Previous research on parent-child separation has concentrated on children in foster or kinship care, who are known to often experience considerable emotional, behavioral and developmental problems. Yet little is known about the impact of separation more generally, especially in less formalized situations in which one or more parents temporarily leaves.
"In most cases, separation is a marker of instability. We suspect that homes in which children are separated from their parents may be less nurturing environments. Parents are less apt to be reading to their kids or taking time to teach them new skills, such as tying shoes, practicing their letters or penning their names," said Sandy Jee, M.D., M.P.H., assistant professor of Pediatrics at the University of Rochester Medical Center's Golisano Children's Hospital, who led the study. "Kindergarten can be a wet-cement year for many kids, so it's important that we start their educational trajectories on the best paths possible."
The study enrolled 1,619 children between ages 4 and 6 who were entering Rochester City School District kindergarten classrooms in the fall of 2003. Parents or caregivers were asked if their child had ever been away from a parent for more than a month, and if so, if the separation occurred once, twice, or more than three times. These adults also completed the Parent's Appraisal of Children's Experiences (PACE) survey to measure their children's developmental skills by various observable behaviors (e.g., if the child can cut with scissors; if he or she can tie their shoes). The results were then analyzed to produce four 4-point scales, each measuring different dimensions of healthy development, including: how well a child learns new tasks; how well he or she uses language to express ideas; how literate he or she is (e.g., can he or she read his own written name?); and the quality of his or her speech (e.g., do other people often have difficulty understanding the child?).
"We found that 18 percent of these urban children had been separated from their parents at any point in their childhood," Jee said. "This was surprising, but not unimaginable, since poverty is often linked with volatility in homes. In fact, 7 percent of these kids had been separated two or more times."

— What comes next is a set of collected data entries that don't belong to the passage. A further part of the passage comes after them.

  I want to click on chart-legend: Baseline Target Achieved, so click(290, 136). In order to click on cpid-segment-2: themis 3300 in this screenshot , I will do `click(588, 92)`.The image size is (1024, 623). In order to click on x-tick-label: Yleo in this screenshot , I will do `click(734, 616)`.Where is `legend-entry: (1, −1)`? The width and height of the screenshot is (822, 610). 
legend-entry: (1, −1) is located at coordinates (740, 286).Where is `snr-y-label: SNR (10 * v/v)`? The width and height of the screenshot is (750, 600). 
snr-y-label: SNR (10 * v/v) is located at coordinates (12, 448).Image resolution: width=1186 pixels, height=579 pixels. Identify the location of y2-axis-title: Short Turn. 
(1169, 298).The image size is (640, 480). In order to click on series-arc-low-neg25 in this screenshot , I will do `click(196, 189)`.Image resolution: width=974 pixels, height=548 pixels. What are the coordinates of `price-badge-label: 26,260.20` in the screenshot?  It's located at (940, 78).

Children who have been separated at any point scored significantly worse both on the 4-point scales measuring their ability to learn new tasks and their pre-literacy skills. Of note, their expressive language and speech scores fared better - they were comparable to those of their non-separated peers.
"This makes intuitive sense," Jee said. "In families disrupted by separation, adults are less likely to make consistent efforts to expose kids to new ideas, or to encourage reading. Without this first educational coaching from mom or dad, kids' early learning and preliteracy skills are less likely to really blossom.

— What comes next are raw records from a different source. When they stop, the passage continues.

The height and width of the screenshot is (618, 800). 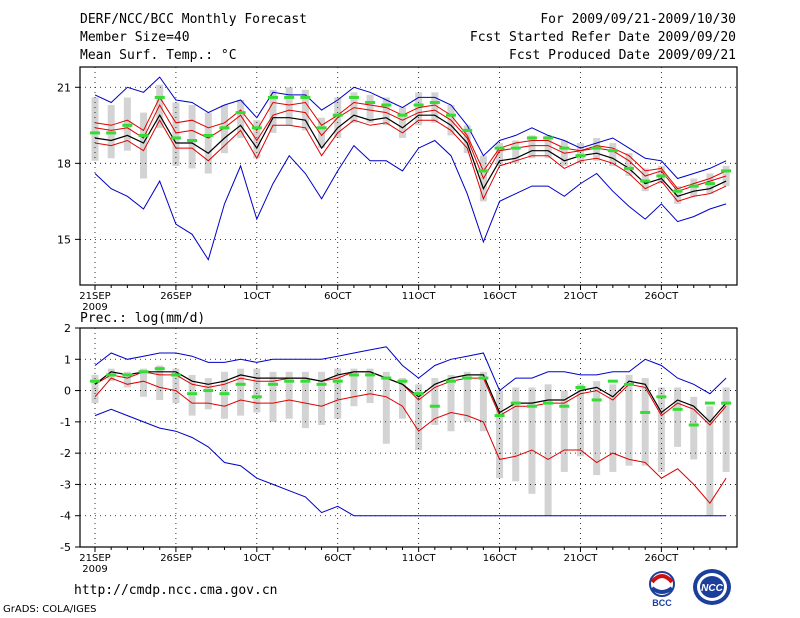 I want to click on panel1-line-median, so click(x=410, y=148).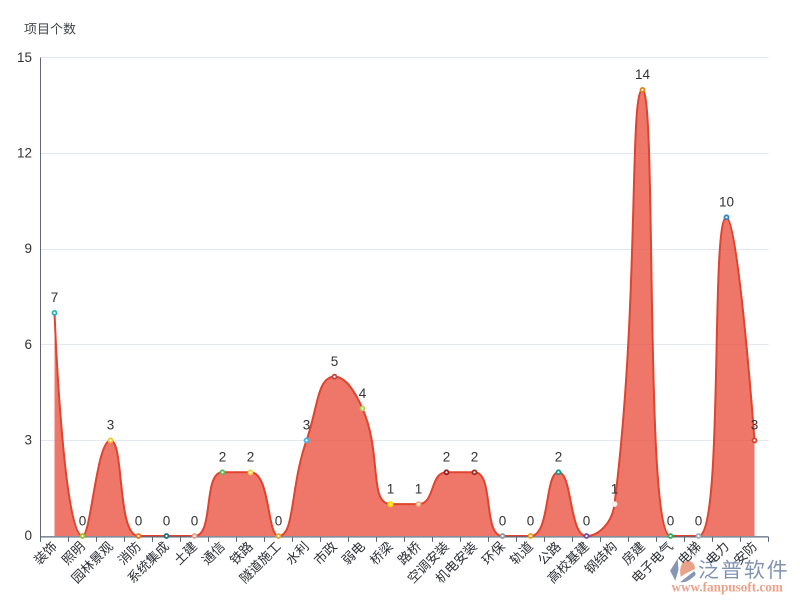  Describe the element at coordinates (28, 344) in the screenshot. I see `svg-text: 6` at that location.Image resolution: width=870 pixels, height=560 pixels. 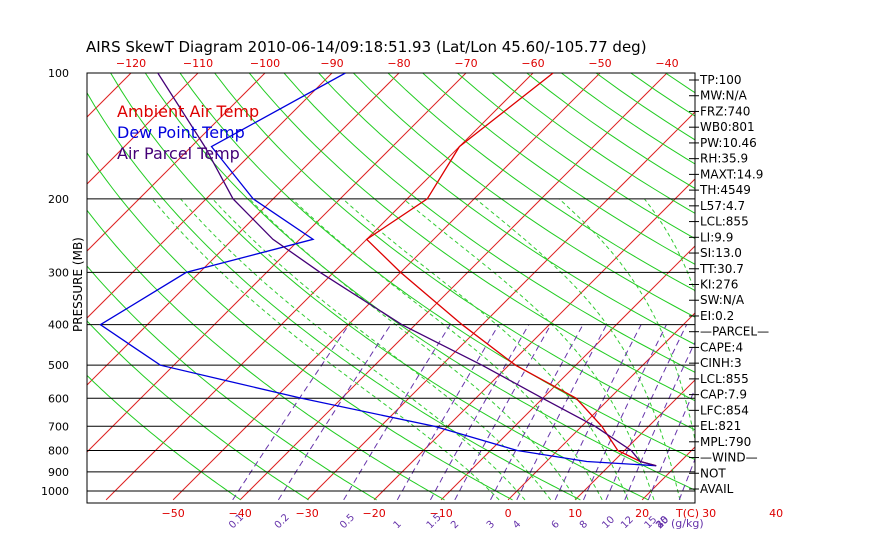 I want to click on index-label: NOT, so click(x=713, y=473).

"Thankfully, most school districts require a physical before a child enters kindergarten," she added. "Pediatricians have a unique opportunity to anticipate which children might be starting their educational careers at a disadvantage, to recommend more screening for such children, and to help see that they get the interventions they need."
Jee and her colleagues do not know yet which types of separations might have the most deleterious effects on kids' early learning, since the survey did not ask specific reasons for the separation. It is possible that in some of instances, separations might not be caused by upsets within the home, but perhaps the pull of forces outside it: army duty, or perhaps a parent leaving to tend to a sick relative.
"This study reminds us to treat any sort of separation as a marker for possible psychosocial stress in a family," Jee said. "And intervening early is the best way to minimize long-term educational - and vocational - deficits for these children."
This research was supported in part by a grant from the Robert Wood Johnson Physician Faculty Scholars Program.